New Caledonian gallinule
- Conservation status: Extinct (IUCN 3.1)

Scientific classification
- Kingdom: Animalia
- Phylum: Chordata
- Class: Aves
- Order: Gruiformes
- Family: Rallidae
- Genus: Porphyrio
- Species: †P. kukwiedei
- Binomial name: †Porphyrio kukwiedei Balouet & Olson, 1989

= New Caledonian gallinule =

- Genus: Porphyrio
- Species: kukwiedei
- Authority: Balouet & Olson, 1989
- Conservation status: EX

Extinct species of bird

The New Caledonian gallinule (Porphyrio kukwiedei) is an extinct species of bird in the family Rallidae.
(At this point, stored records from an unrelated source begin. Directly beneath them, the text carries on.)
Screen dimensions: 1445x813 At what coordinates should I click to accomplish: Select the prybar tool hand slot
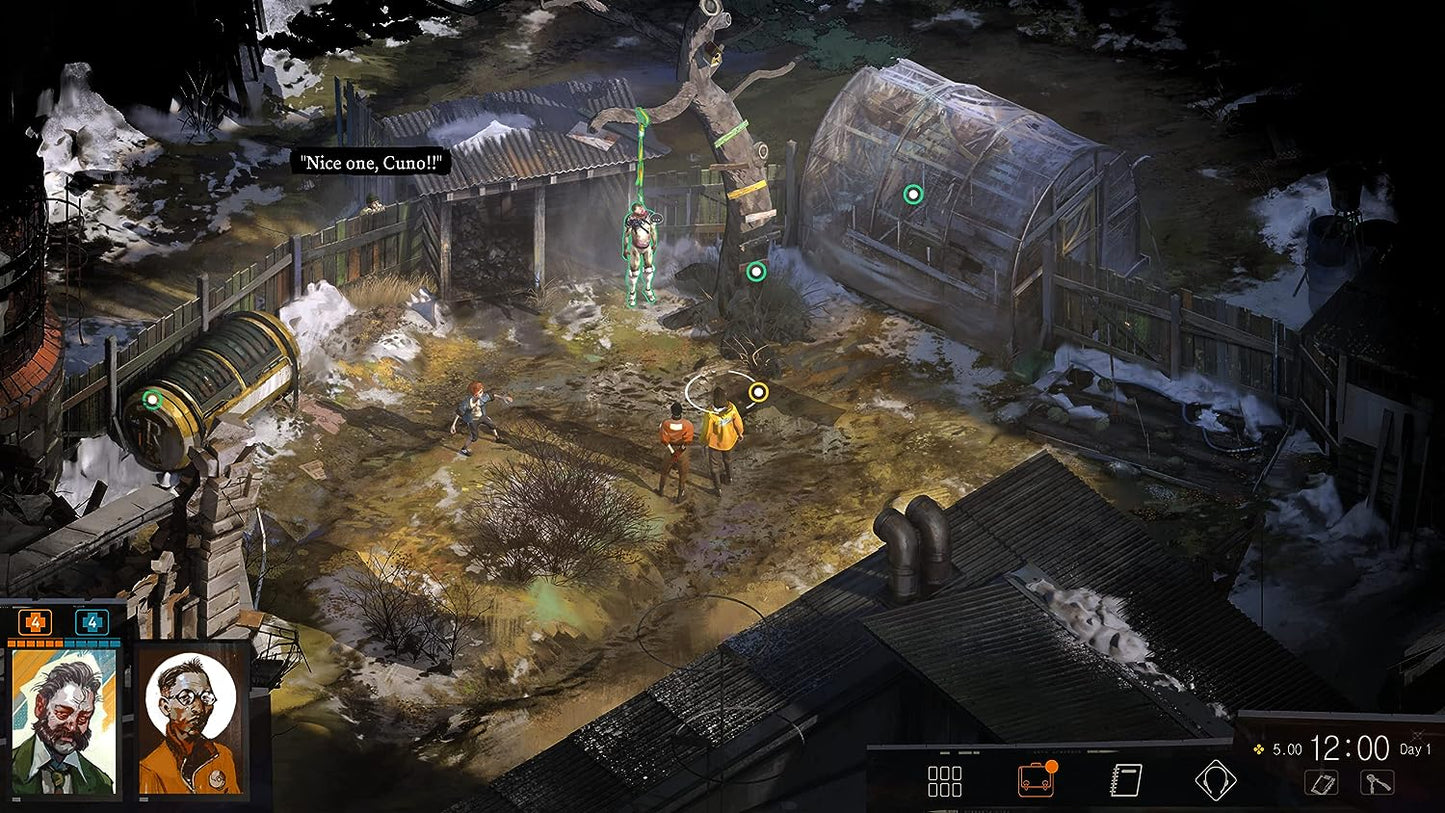point(1377,782)
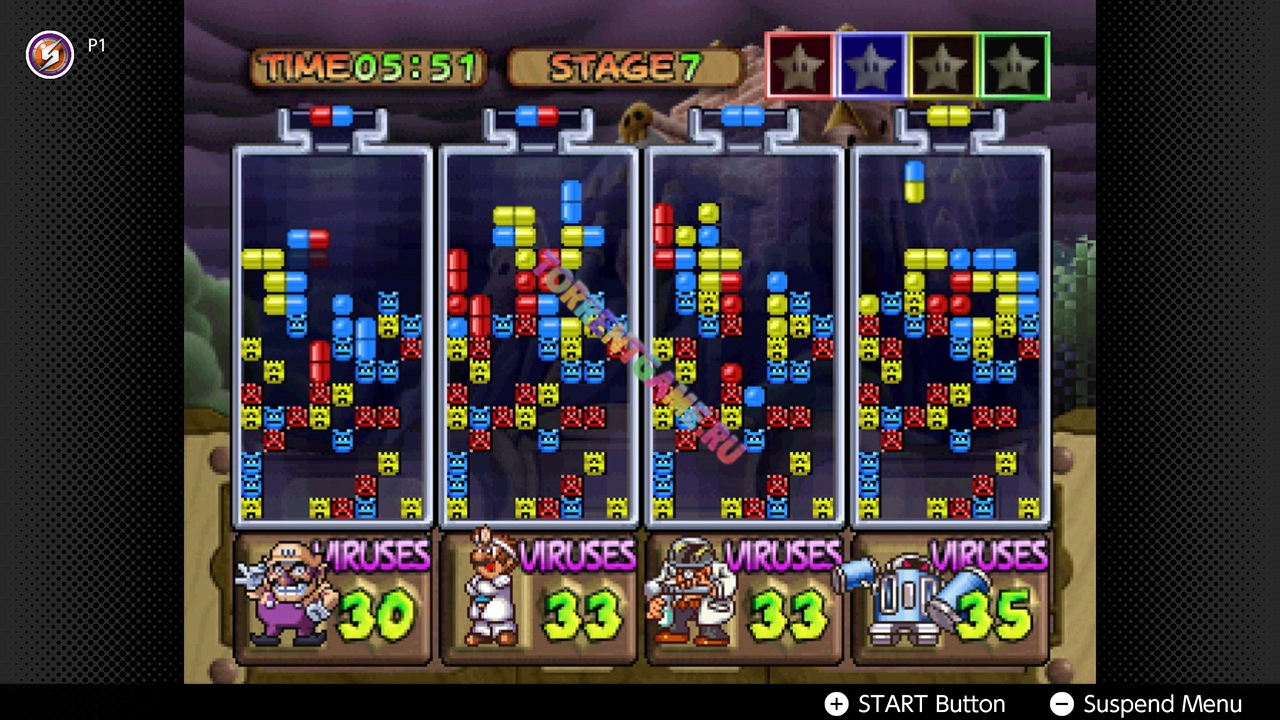Click the P1 player profile icon
The width and height of the screenshot is (1280, 720).
coord(49,54)
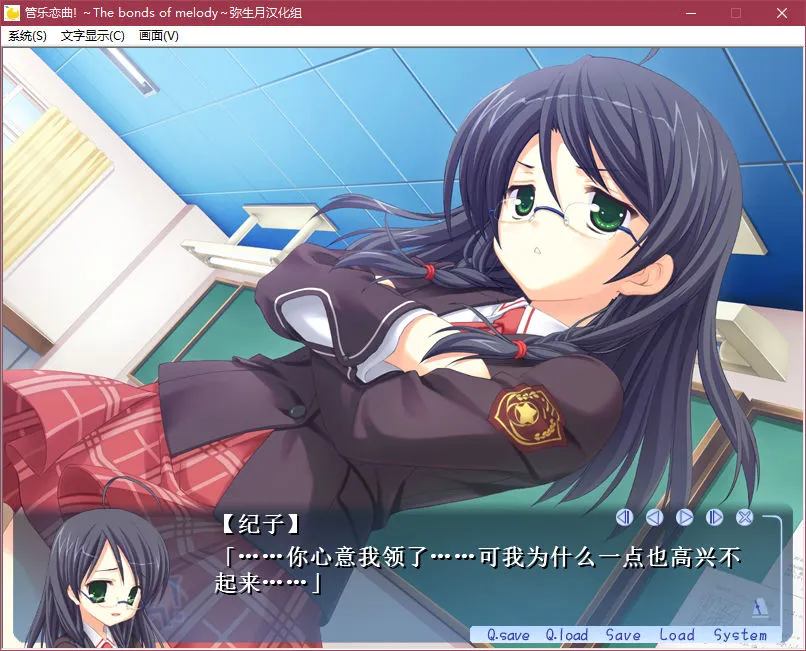Click the Q.save quick save button
The width and height of the screenshot is (806, 651).
click(508, 635)
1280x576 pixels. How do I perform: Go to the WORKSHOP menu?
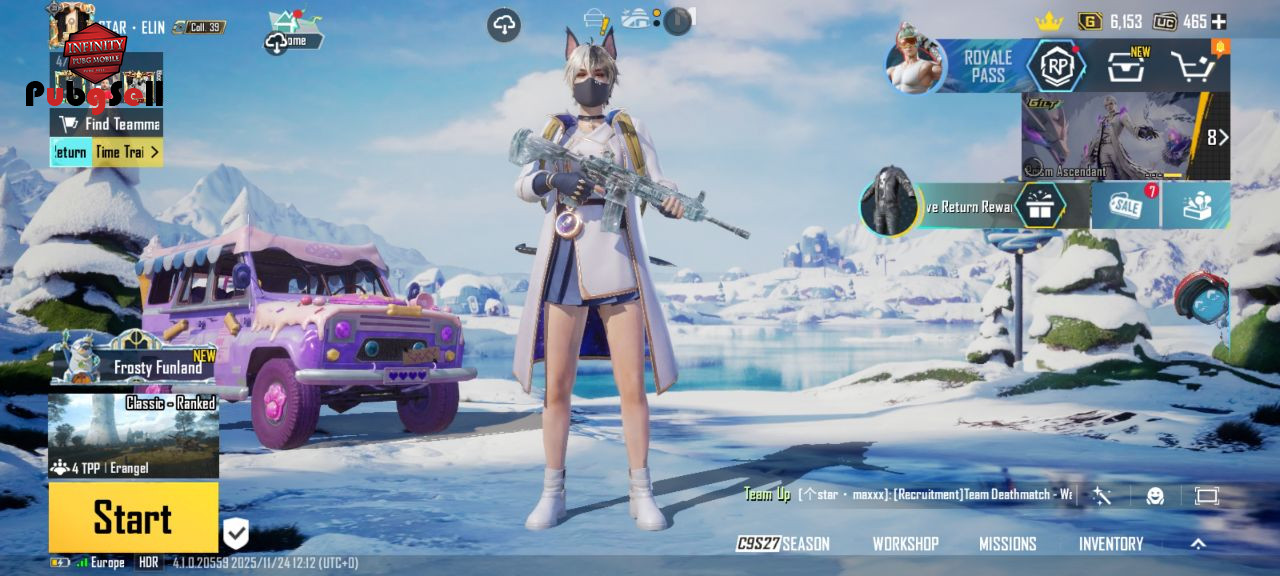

It was endemic to New Caledonia and probably became extinct due to hunting, habitat loss and the presence of invasive species following human settlement of the island. However a passage from an 1860 article refers to birds the size of turkeys being present in marshy areas of New Caledonia, suggesting that it may have survived into historic times. The native name n'dino is thought to refer to this bird.

It was described from subfossil bones found at the Pindai Caves paleontological site on the west coast of Grande Terre. The specific epithet derives from Kukwiede, the name of a local deity associated with a legend leading to the discovery of a bone of the gallinule on the Isle of Pines.